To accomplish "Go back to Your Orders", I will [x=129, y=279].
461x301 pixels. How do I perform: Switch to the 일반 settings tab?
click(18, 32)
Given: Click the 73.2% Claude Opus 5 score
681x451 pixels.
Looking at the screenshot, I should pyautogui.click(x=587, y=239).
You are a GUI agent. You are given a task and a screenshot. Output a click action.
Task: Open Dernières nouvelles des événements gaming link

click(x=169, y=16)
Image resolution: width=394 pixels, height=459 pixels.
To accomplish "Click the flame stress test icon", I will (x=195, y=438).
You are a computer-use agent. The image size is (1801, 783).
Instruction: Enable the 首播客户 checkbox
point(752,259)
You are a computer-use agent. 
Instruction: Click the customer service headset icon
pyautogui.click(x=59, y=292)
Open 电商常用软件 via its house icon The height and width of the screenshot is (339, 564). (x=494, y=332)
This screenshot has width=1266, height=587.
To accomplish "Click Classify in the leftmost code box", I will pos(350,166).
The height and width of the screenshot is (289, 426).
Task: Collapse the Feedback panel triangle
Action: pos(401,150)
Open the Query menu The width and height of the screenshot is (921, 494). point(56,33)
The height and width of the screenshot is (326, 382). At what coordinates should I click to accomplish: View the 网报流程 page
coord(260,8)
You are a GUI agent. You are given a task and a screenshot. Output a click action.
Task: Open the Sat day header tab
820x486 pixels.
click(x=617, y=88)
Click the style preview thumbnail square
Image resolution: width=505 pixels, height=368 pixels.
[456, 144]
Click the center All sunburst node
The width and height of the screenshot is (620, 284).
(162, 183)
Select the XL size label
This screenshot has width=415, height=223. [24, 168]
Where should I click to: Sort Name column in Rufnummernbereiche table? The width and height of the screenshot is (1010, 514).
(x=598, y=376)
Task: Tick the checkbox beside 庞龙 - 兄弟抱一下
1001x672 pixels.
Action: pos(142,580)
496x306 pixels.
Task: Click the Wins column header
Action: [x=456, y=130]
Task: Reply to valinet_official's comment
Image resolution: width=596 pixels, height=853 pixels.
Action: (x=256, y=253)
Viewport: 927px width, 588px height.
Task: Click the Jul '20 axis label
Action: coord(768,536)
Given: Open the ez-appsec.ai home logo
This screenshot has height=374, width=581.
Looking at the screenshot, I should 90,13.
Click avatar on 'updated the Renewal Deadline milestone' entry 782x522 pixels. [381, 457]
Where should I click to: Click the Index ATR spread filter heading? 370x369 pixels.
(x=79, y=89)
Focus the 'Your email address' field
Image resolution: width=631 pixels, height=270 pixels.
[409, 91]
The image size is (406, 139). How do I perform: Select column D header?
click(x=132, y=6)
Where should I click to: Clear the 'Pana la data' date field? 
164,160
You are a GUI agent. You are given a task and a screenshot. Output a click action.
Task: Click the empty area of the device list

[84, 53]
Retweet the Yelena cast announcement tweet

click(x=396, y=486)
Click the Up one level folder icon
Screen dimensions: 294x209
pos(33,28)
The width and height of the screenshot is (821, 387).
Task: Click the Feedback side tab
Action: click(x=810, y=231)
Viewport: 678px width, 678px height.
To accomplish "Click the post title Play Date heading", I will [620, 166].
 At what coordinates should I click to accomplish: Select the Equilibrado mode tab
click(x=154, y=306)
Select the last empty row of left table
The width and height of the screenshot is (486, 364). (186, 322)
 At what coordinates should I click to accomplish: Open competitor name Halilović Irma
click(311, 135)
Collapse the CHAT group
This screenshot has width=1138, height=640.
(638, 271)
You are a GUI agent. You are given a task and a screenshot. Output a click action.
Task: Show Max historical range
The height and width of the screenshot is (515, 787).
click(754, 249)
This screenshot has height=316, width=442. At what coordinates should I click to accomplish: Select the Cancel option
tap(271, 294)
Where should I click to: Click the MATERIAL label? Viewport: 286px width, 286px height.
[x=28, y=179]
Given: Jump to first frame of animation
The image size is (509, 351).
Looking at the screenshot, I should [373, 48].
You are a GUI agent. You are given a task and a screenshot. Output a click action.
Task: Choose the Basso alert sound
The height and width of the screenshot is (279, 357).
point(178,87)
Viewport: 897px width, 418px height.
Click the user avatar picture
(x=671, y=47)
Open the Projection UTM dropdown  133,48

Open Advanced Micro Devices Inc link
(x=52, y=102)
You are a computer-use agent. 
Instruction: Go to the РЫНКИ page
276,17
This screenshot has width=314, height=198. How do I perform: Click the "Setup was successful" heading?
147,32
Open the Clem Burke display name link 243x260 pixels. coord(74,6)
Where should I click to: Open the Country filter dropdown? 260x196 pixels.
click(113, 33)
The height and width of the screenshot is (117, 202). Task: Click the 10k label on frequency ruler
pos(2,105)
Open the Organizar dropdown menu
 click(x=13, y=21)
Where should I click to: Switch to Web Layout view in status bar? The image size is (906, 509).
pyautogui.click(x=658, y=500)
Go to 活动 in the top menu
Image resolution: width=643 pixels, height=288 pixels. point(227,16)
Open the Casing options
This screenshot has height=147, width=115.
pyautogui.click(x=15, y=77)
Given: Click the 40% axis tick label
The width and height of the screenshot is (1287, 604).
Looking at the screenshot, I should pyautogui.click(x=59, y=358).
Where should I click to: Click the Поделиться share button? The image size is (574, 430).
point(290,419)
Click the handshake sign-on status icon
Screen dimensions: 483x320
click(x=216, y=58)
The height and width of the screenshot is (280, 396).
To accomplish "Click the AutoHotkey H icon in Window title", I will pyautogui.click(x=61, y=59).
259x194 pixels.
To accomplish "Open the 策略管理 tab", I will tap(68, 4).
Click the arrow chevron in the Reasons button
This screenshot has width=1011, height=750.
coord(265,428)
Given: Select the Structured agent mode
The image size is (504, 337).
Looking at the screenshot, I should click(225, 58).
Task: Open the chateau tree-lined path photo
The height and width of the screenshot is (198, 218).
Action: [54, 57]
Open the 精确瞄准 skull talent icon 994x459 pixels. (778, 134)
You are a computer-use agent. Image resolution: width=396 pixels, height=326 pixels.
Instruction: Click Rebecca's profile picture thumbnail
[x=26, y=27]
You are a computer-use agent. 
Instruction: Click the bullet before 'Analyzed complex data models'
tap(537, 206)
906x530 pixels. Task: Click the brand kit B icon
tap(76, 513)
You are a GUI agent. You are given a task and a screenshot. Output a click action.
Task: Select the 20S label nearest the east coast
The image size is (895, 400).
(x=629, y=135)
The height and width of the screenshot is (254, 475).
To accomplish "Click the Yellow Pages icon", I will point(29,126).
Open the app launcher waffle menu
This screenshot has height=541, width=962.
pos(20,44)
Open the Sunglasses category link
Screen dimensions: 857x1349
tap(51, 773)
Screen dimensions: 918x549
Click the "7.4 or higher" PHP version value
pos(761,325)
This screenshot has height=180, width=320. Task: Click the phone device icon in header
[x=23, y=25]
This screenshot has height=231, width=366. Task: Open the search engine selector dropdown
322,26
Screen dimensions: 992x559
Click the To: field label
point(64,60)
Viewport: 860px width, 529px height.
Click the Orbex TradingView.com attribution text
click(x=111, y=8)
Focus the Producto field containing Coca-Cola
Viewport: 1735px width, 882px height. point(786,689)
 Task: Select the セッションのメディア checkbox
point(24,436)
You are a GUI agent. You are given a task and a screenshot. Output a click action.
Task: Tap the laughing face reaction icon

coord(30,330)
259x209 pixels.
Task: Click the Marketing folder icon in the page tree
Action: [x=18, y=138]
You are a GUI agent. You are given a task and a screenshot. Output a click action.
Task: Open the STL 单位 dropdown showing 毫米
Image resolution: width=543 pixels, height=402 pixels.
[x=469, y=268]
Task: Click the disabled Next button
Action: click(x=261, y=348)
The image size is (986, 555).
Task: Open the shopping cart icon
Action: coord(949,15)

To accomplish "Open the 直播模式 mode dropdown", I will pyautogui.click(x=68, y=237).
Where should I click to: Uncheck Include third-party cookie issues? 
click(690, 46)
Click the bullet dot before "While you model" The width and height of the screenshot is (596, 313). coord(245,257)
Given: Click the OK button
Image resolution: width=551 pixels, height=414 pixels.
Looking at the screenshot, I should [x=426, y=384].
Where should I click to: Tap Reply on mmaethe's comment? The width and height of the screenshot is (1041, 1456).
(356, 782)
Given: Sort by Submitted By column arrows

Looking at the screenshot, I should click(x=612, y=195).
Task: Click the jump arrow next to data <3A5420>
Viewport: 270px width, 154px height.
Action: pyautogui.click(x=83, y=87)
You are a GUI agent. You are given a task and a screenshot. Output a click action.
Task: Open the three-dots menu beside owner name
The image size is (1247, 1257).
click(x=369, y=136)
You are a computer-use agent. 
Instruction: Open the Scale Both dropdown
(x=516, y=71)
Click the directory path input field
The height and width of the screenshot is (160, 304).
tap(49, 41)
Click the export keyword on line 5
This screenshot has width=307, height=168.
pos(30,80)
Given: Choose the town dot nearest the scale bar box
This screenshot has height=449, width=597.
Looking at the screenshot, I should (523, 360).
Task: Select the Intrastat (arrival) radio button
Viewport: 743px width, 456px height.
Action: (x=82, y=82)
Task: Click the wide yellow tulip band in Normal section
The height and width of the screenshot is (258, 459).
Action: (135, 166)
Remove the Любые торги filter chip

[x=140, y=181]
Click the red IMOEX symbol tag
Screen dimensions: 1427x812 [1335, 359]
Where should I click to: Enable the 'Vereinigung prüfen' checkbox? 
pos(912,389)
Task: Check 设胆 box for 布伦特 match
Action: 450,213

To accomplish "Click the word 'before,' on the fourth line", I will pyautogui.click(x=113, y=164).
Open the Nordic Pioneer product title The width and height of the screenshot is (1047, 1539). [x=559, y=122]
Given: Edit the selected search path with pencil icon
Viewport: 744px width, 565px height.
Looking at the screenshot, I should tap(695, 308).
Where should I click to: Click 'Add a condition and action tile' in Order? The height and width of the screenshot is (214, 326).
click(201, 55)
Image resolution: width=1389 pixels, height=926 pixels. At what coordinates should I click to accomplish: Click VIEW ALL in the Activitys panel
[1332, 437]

......

_Exercise instructions_:
Every line of the records above where the string "title" is found should be copied.

_Solution for this exercise_:
To accomplish "Click the post title Play Date heading", I will [620, 166].
To accomplish "Click the AutoHotkey H icon in Window title", I will pyautogui.click(x=61, y=59).
Open the Nordic Pioneer product title The width and height of the screenshot is (1047, 1539). [x=559, y=122]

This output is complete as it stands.